### [Page extract]
* * * * *
Several sources close to the case said that a number of meetings were held in the last week at Rabbi Tendler's synagogue, Kehillat New Hempstead, and at the homes of its leaders to discuss what, if anything, to do about the latest charges. While the top leadership of the shul appears loyal to the rabbi, others are said to be either wavering or more openly skeptical of his veracity in light of the lawsuit and the statement by the highly respected group of rabbis. Some congregants left the shul after the RCA expulsion.

Rabbi Mordechai Ohrbach, one of the seven rabbis who signed the statement last May 29, told The Jewish Week "we felt we had no option but to respond" to Rabbi Tendler's claim that the rabbis had found his statements truthful when they met with him three years ago.

"He did not come across as truthful, and he said things at the meeting that were borderline absurd and delusional, and totally false," he said.

One copy of the statement, he said, was given to the RCA, which had come under attack from supporters of Rabbi Tendler after expelling him, and another to a bet din in Israel that Rabbi Tendler has appealed to, insisting that he was not given a fair hearing by his American colleagues.

Rabbi Feivel Zimmerman, another signer of the statement, told The Jewish Week that although the rabbis did not make their statement public — it is not known who did — "it is authentic and we stand by it."

The material, released in recent days by a group known as the Monsey Committee for Rabbinic Integrity, included a lengthy responsa from Rabbi Benzion Wosner, a respected rabbinic authority in Monsey. It found that that the RCA had "a right and Torah obligation" to expel Rabbi Tendler, and that "his own congregation thus has a similar obligation."

The ruling by Rabbi Wosner said that "numerous rabbis sat together and heard tapes" indicating that Rabbi Tendler sought to "seduce married (and unmarried) women."

Other rabbis involved in the matter told The Jewish Week that they have seen convincing evidence that would prove Rabbi Tendler's sexual involvement with women, though none would comment publicly.

The rabbis who signed the statement have no direct influence over Rabbi Tendler or his congregants, but several noted that while he has complained that he was being attacked by the liberal element of the Orthodox community — namely, the RCA, an arm of the Orthodox Union — those who signed the statement were haredim.
* * * * *
### [Stored data]
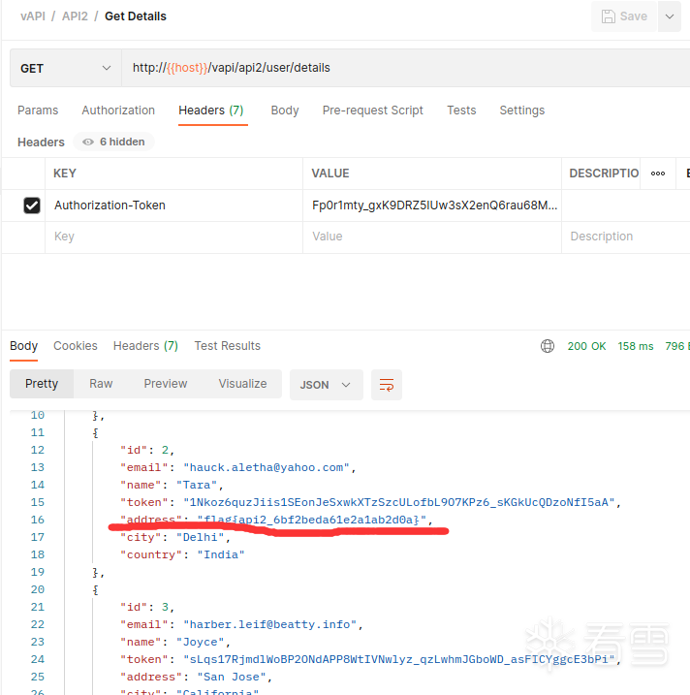
Task: Open the JSON format dropdown
Action: (x=326, y=385)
* * * * *
### [The task]
Could you repeat, word for word, the part of the article about Rabbi Tendler above that begins with the words containing "One copy of" and ends with "his American colleagues."?

### [Answer below]
One copy of the statement, he said, was given to the RCA, which had come under attack from supporters of Rabbi Tendler after expelling him, and another to a bet din in Israel that Rabbi Tendler has appealed to, insisting that he was not given a fair hearing by his American colleagues.